Frequently asked questions

01How long until I see measurable changes in my jump test scores?
+
With dedicated plyometric and strength training, measurable improvements in vertical jump (3-5 cm) typically appear within 4-6 weeks. Broader jump improvements often appear faster (2-4 weeks) because they reflect hip extension power, which adapts quickly to strength training. Using weekly testing and a 4-week rolling average reveals real trends within 3-4 data points.
02Can I apply jump testing in-season?
+
Yes — in-season jump testing is most valuable as a daily readiness marker rather than a performance assessment. Test CMJ before each session: a drop of more than 5% from your 7-day rolling average indicates residual fatigue and warrants volume reduction for that session.
03What if I don't have a suitable wall for the wall-touch method?
+
Use the video flight-time method instead. Any flat-surfaced indoor or outdoor space works — all you need is a smartphone at 60+ fps slow-motion mode and a known-height reference object in frame. The video method has comparable accuracy to the wall method when executed carefully.
04What is the difference between a vertical jump and a broad jump test for training diagnosis?
+
Vertical jump (CMJ) emphasizes triple extension power and reflects elastic energy utilization. Broad jump emphasizes hip-dominant horizontal power and correlates more strongly with sprint speed. Testing both reveals whether a power deficit is in the vertical (often associated with calf/quads) or horizontal (often associated with glutes/hamstrings) direction — guiding exercise selection in the next training block.

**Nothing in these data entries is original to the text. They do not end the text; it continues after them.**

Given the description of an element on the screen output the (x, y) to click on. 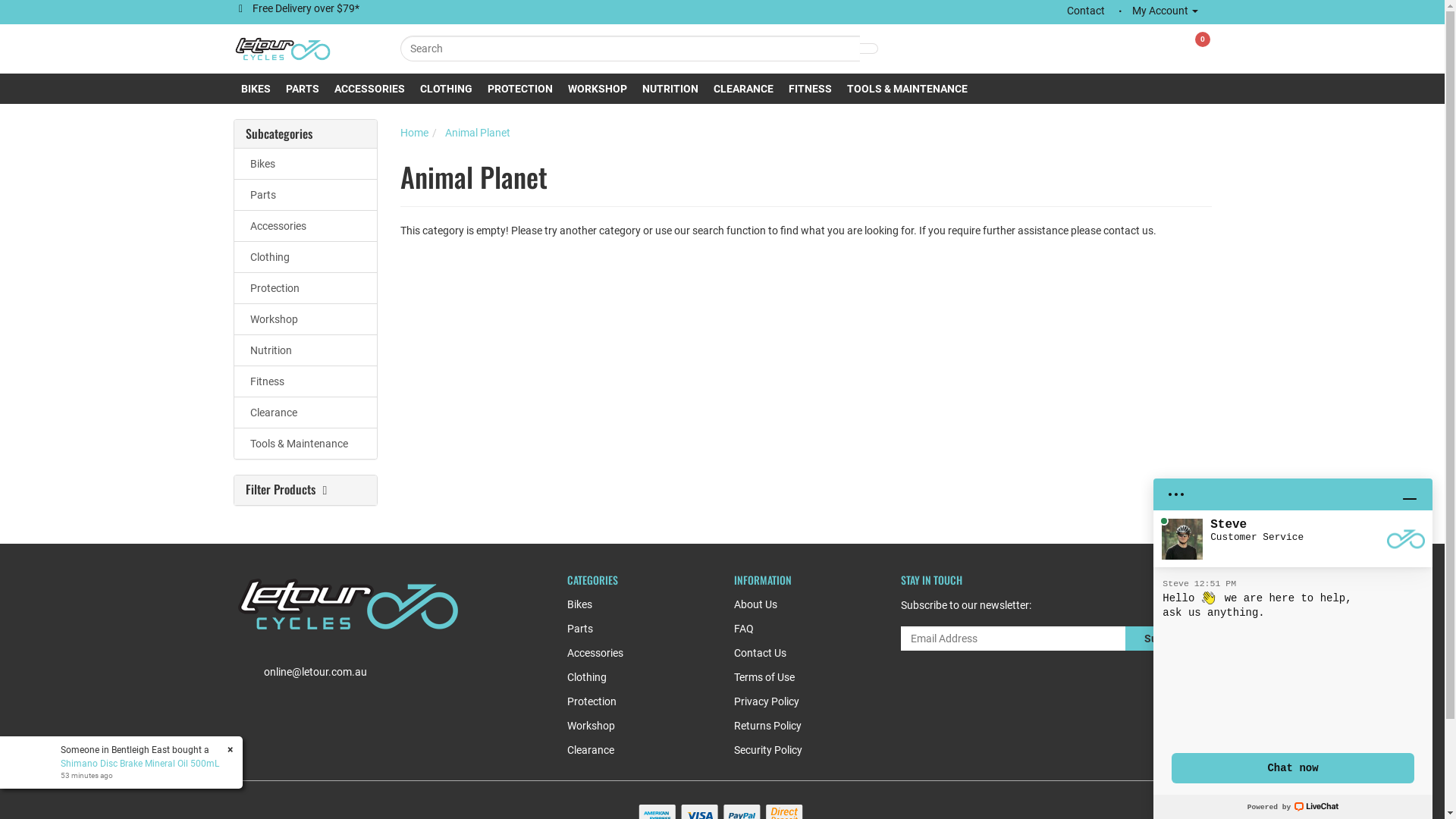
Parts Element type: text (632, 632)
FAQ Element type: text (799, 632)
  Parts Element type: text (304, 194)
NUTRITION Element type: text (669, 88)
BIKES Element type: text (255, 88)
FITNESS Element type: text (810, 88)
ACCESSORIES Element type: text (368, 88)
Filter Products Element type: text (305, 490)
  Workshop Element type: text (304, 318)
0 Element type: text (1202, 32)
TOOLS & MAINTENANCE Element type: text (906, 88)
PARTS Element type: text (301, 88)
Home Element type: text (414, 132)
WORKSHOP Element type: text (596, 88)
Search Element type: text (867, 48)
  Accessories Element type: text (304, 225)
Returns Policy Element type: text (799, 729)
  Protection Element type: text (304, 287)
  Clothing Element type: text (304, 256)
About Us Element type: text (799, 607)
Clothing Element type: text (632, 680)
Terms of Use Element type: text (799, 680)
CLEARANCE Element type: text (742, 88)
Security Policy Element type: text (799, 753)
CLOTHING Element type: text (446, 88)
Privacy Policy Element type: text (799, 704)
online@letour.com.au Element type: text (315, 671)
Contact Element type: text (1084, 10)
Animal Planet Element type: text (476, 132)
  Bikes Element type: text (304, 163)
Bikes Element type: text (632, 607)
Contact Us Element type: text (799, 656)
Protection Element type: text (632, 704)
Subcategories Element type: text (305, 134)
Le Tour Cycles Element type: hover (282, 47)
Subscribe Element type: text (1168, 638)
  Tools & Maintenance Element type: text (304, 442)
Workshop Element type: text (632, 729)
Clearance Element type: text (632, 753)
Filter By Price Element type: text (277, 650)
  Clearance Element type: text (304, 411)
PROTECTION Element type: text (519, 88)
  Fitness Element type: text (304, 380)
  Nutrition Element type: text (304, 349)
Accessories Element type: text (632, 656)
My Account Element type: text (1164, 10)
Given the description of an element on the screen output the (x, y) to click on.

05How accurate is the broad jump for predicting sport performance?
+
Standing broad jump correlates with 10m sprint speed at r = 0.78-0.82 across diverse athlete populations (Jimenez-Reyes et al., 2019) and is used as a screening tool in NFL Combine evaluation. It is a valid predictor of horizontal power output and is sensitive enough to detect meaningful performance changes across training blocks.
06Should I test jumps before or after my main training session?
+
Always before the main session. Post-training jump tests reflect fatigue state rather than true performance capacity. Pre-session testing (after a standardized warm-up) gives you a readiness reading that you can compare across days and weeks. Testing post-session is only useful if your specific goal is to quantify fatigue accumulation.